Pyrrolidine dithiocarbamate-induced apoptosis depends on cell type, density, and the presence of Cu(2+) and Zn(2+).

Abstract

Pyrrolidine dithiocarbamate (PDTC) has been found to induce or inhibit apoptosis in different cell types. Here we show that PDTC dose-dependently reduced the viability of rat smooth muscle cells (rSMC), human fibroblasts, and endothelial cells at low but not at high cell density. Endothelial cells were least sensitive, fibroblasts showed a medium sensitivity, and rSMC showed a high sensitivity to PDTC-mediated cell death.
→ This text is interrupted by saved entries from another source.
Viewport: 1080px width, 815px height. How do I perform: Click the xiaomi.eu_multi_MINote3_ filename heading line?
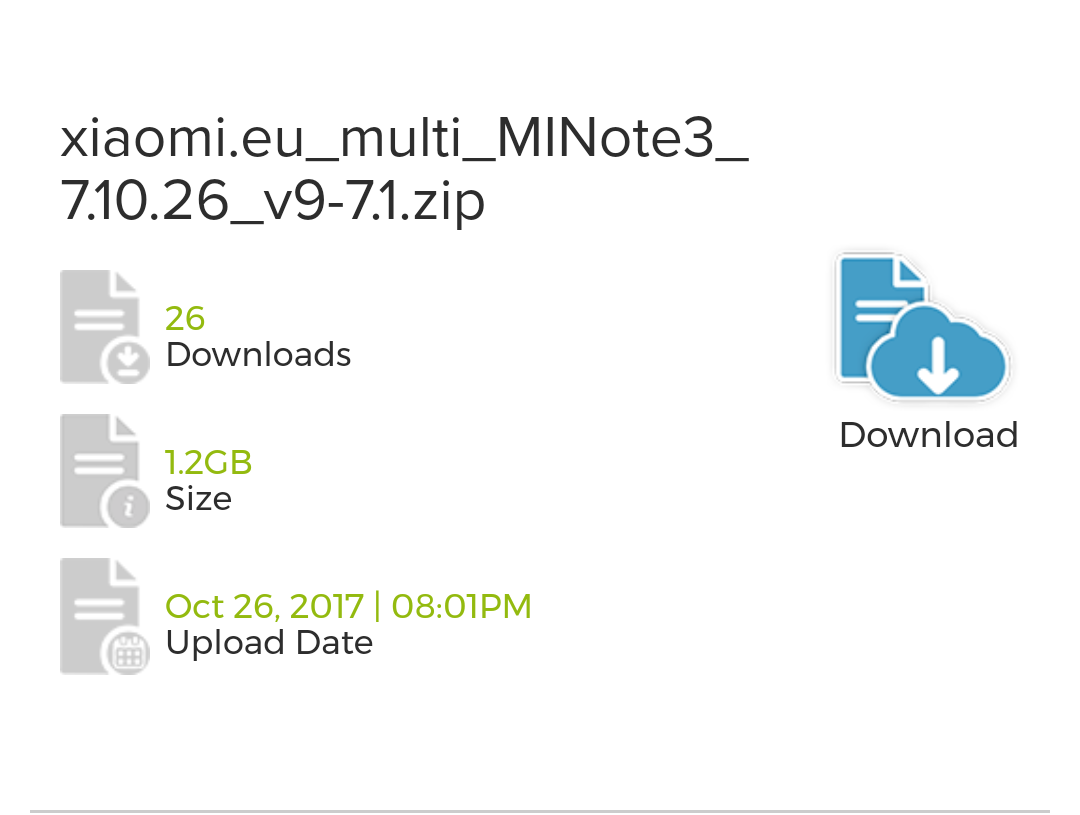tap(405, 138)
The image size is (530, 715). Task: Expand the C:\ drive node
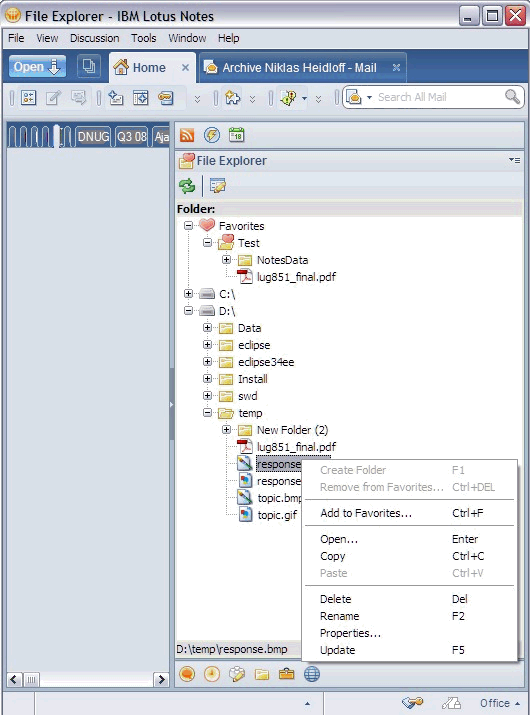188,294
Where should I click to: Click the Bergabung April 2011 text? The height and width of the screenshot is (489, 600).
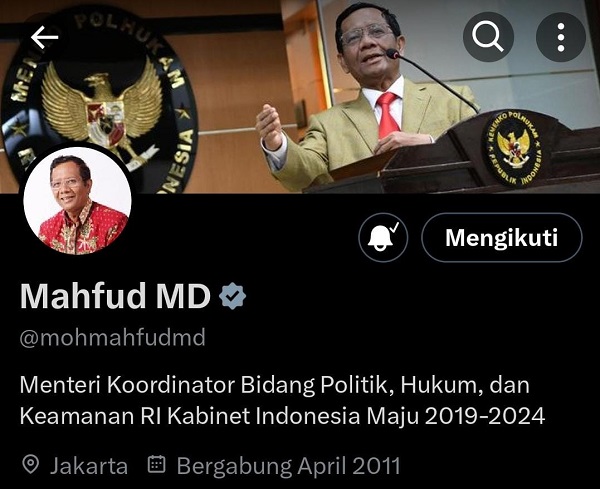pyautogui.click(x=288, y=466)
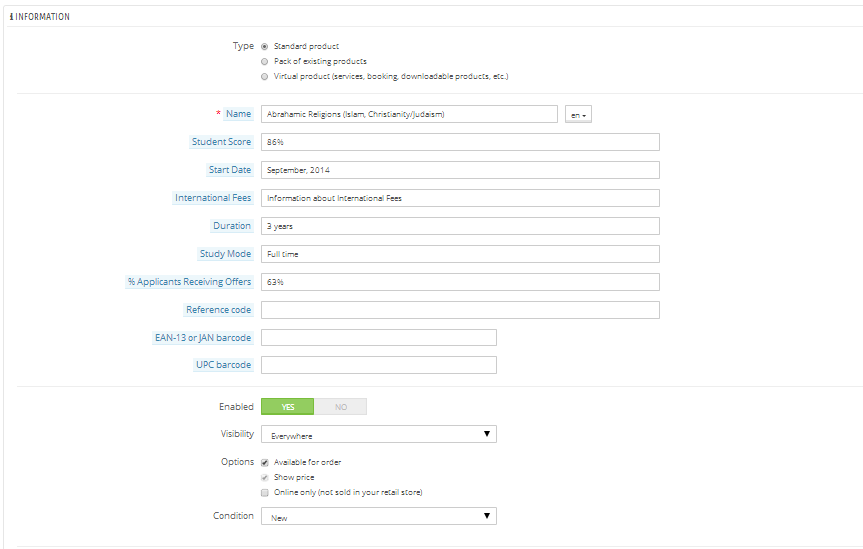Screen dimensions: 863x549
Task: Choose Pack of existing products type
Action: (264, 61)
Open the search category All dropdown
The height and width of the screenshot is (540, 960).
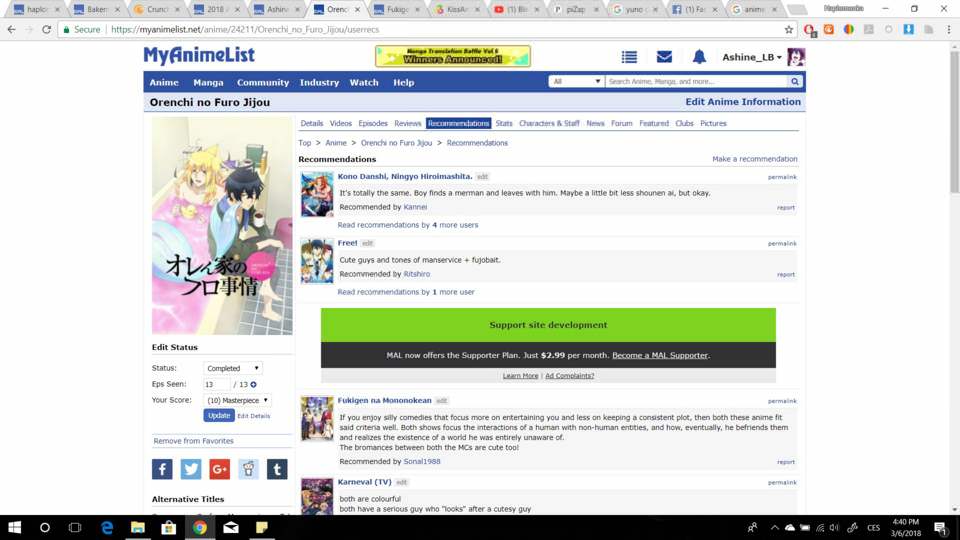(576, 82)
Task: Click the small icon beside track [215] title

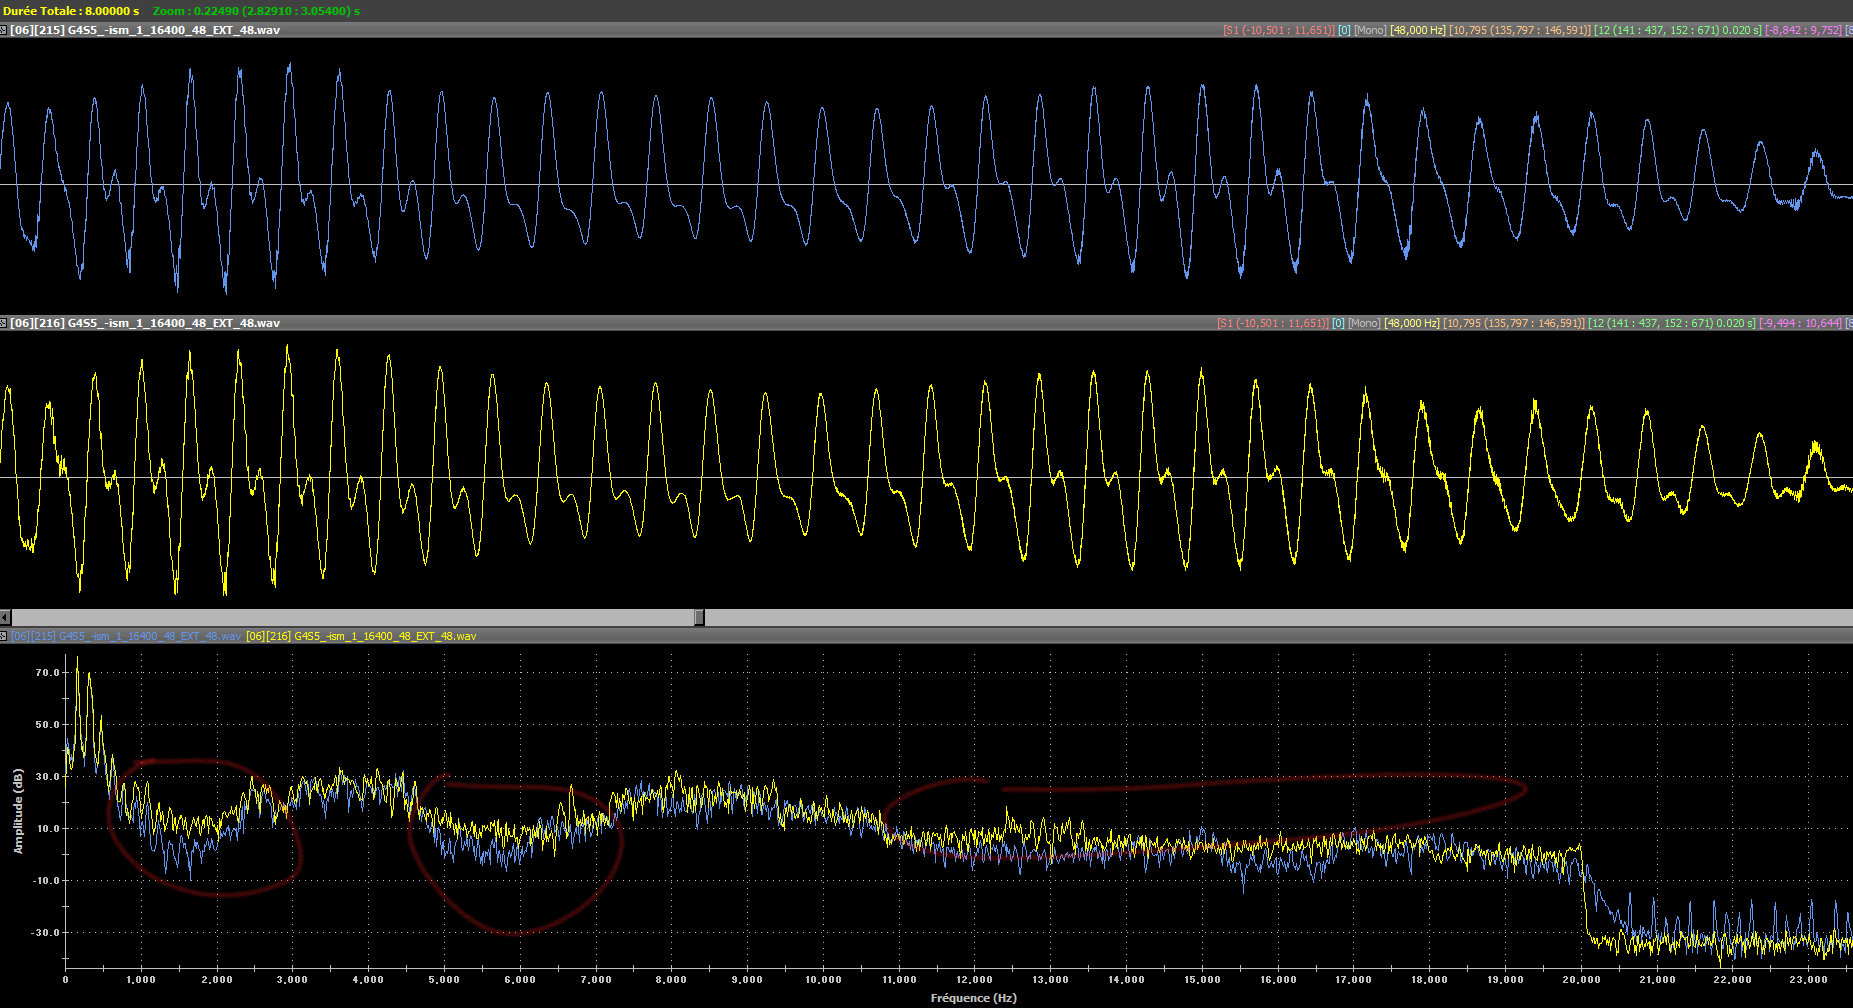Action: 4,30
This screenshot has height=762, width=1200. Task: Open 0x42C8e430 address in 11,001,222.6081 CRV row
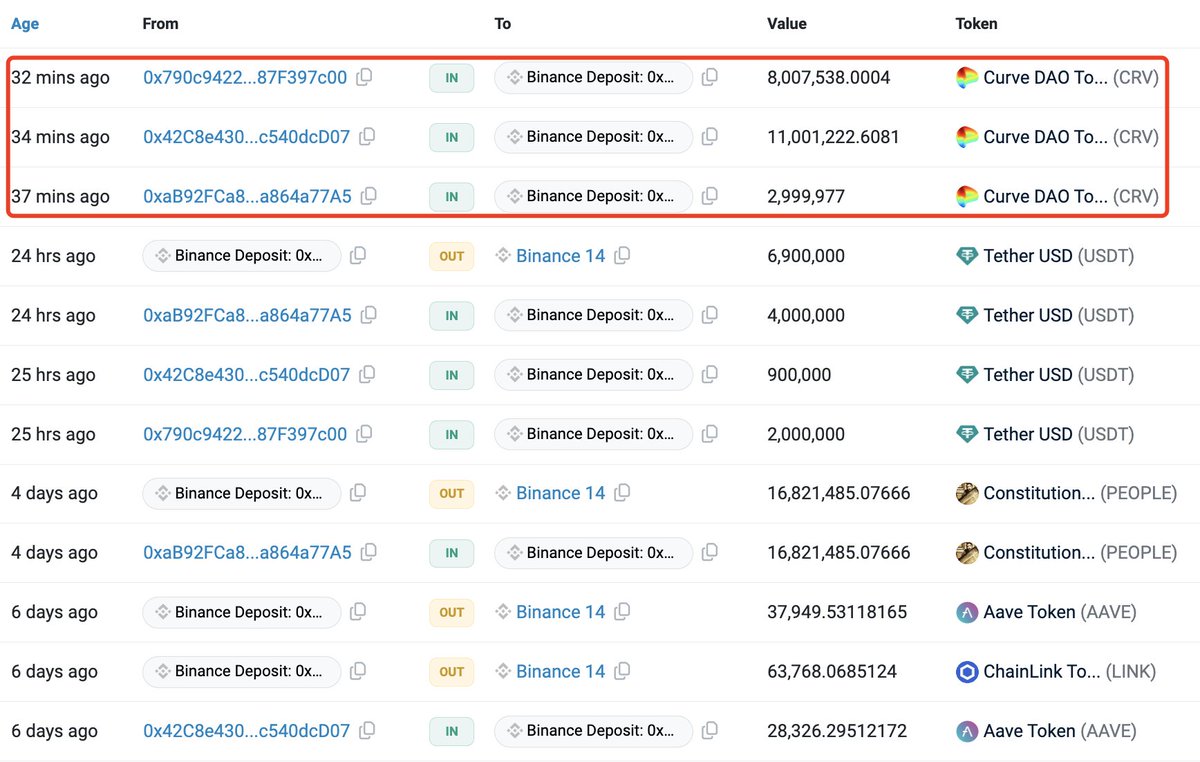[246, 137]
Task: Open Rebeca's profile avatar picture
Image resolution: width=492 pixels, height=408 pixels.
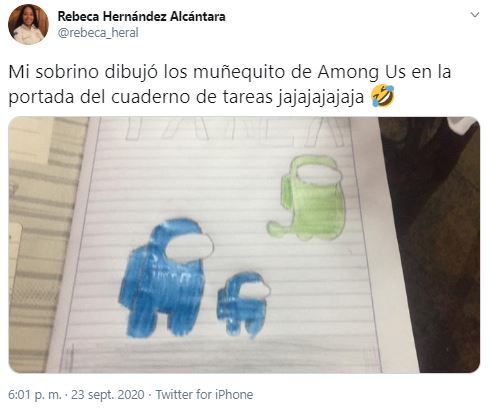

An early reduction in the mitochondrial membrane potential indicated a rapid onset of apoptosis in rSMC. Apoptosis was further confirmed by annexin V staining and DNA fragmentation analysis. Gel shift analysis demonstrated increased nuclear factor (NF)-kappaB activity in high-density rSMC compared with low-density cells. NF-kappaB has recently been shown to regulate the induction of anti-apoptotic proteins. Although PDTC is widely used as an inhibitor for NF-kappaB and a radical scavenger, our data show that PDTC rather enhanced NF-kappaB activity and, alone or in combination with menadione, induced oxygen radical generation. Notably, PDTC failed to reduce rSMC viability in medium without Cu(2+) or Zn(2+), and addition of Cu(2+) or Zn(2+) resulted in a dose-dependent increase in PDTC-induced cell death. Addition of both Cu(2+) and Zn(2+) showed synergistic effects. Our results indicate that the induction of apoptosis by PDTC requires Cu(2+) and Zn(2+) and is dependent on cell type and density. Such differential effects may have implications for studies of PDTC as an anti-atherosclerotic or immunomodulatory drug.